We investigated the dose-effect relationship of Lipo-HNK in vivo (Liu et al.) using four doses of honokiol from 5 mg/kg to 50 mg/kg and found that 25 mg/kg presented a favorable therapeutic efficacy. In order to mimic the frequently used clinical method, we applied a routine divided method for radiotherapy. The RT group was administered a dose of 5 Gy every day for 5 days and the combination group was administered a dose of 5 Gy/day for five days after treatment with Lipo-HNK for 40 min, followed by continued treatment with Lipo-HNK for five days. This combination treatment significantly improved the survival time versus other groups and resulted in a delay in tumor growth compared with liposomal honokiol and radiotherapy treatments alone. A synergistic relationship in tumor volume, angiogenesis, apoptosis, and proliferation was demonstrated according to a combined index calculation. Our findings indicate that angiogenesis inhibitors have a fairly strong synergistic effect on a combination therapy with radiotherapy. It should be pointed out that the total irradiation dose and the total dosage time for the mice in our study were deficient compared with clinical therapies. Better therapeutic efficacy may be obtained if the irradiation dose is increased and the time is lengthened.
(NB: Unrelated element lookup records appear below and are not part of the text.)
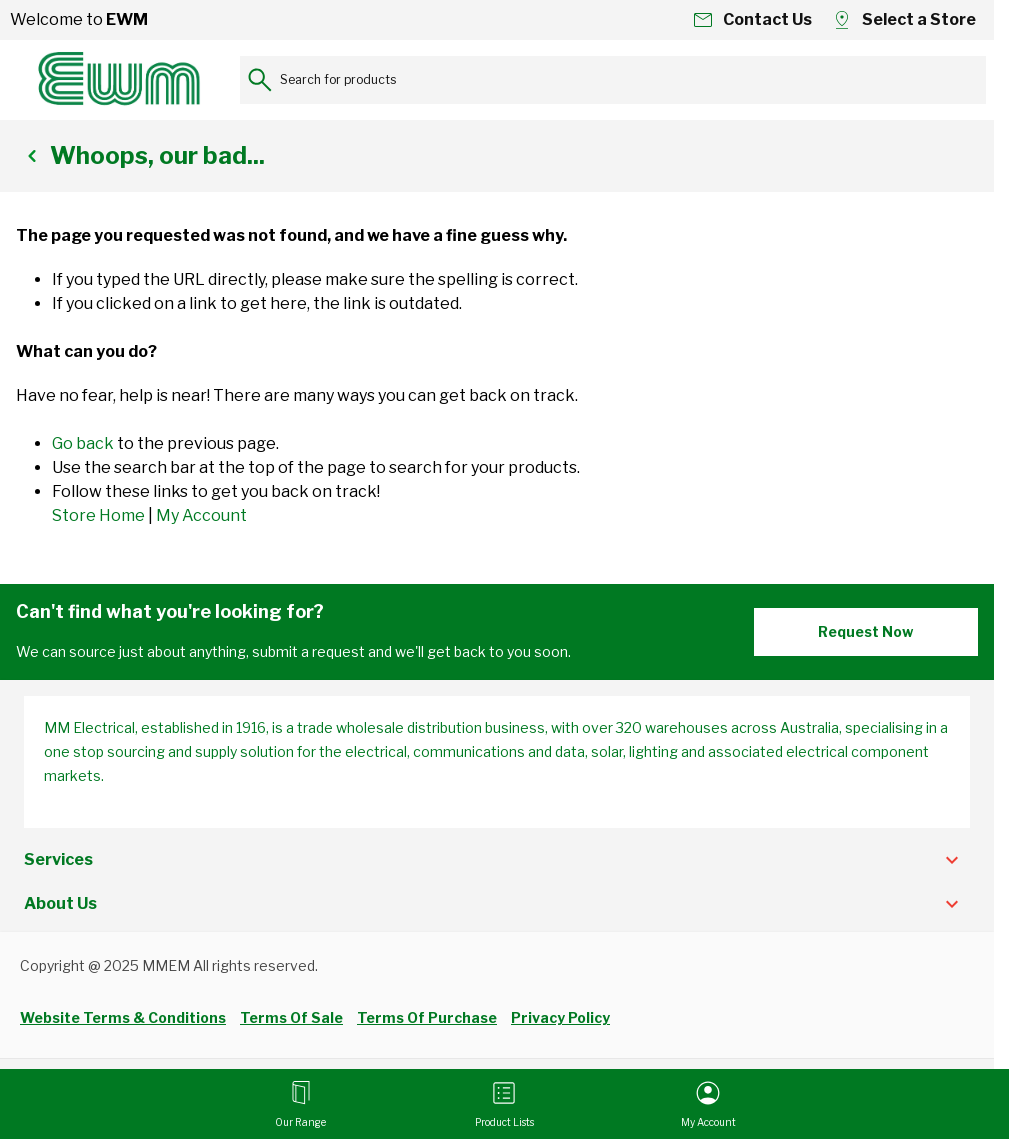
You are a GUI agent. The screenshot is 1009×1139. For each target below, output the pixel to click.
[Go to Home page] (120, 80)
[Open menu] (300, 1104)
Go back (83, 443)
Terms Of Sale (291, 1017)
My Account (201, 515)
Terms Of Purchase (427, 1017)
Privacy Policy (560, 1017)
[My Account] (708, 1104)
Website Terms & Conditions (123, 1017)
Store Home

Previous in vitro and in vivo studies have shown that encapsulating antitumor agents with liposome is an effective way to avoid rapid clearance and short circulation time in order to significantly prolong the plasma residence time of drugs (Boman et al., 1995; Emerson et al., 2000; Tardi et al., 2000; Lee et al., 2002). As previously reported (Yi Liu et al., Fan et al., 1995), defects in the capillary endothelium of tumor vasculature are typically in the size range of 400-600 nm. Liposomes, having a diameter smaller than 400 nm, can efficiently accumulate within the tumor interstitial space. In a previous study, we developed honokiol encapsulated with liposomes to overcome problems of water insolubility and toxicity towards normal organisms (Liu et al., 2008). We found the toxicity of free honokiol towards mice is strong and water insolubility hampers honokiol application for intravenous injection. MTT results indicated that tumor cytotoxicity is not significantly different between free honokiol and Lipo-HNK. Encapsulating honokiol with liposome does not degrade the effect on tumor cells. Our experiments demonstrated that there are no significant differences for both tumor growth and mouse life span between Lipo-null and NS control groups, and no visible side effects of Lipo-null were observed. Thus, the use of a liposomal formulation is feasible.

The data presented in this report indicate that liposomal honokiol combined with RT mediates a potent inhibition of Lewis lung cancer tumor growth and prolongs the survival time of tumor-bearing mice. In addition, a combination treatment results in significantly increased necrosis and a synergistic decrease in tumoral blood vessels and angiogenesis. Honokiol encapsulated with liposome presents the favorable effect of radiosensitization and organism tolerance. Our findings support the design of treatment strategies that combine IR with liposomal honokiol, a potent anti-angiogenesis inhibitor. Further exploration of the potential application of this combined approach in the treatment of lung cancer is indicated.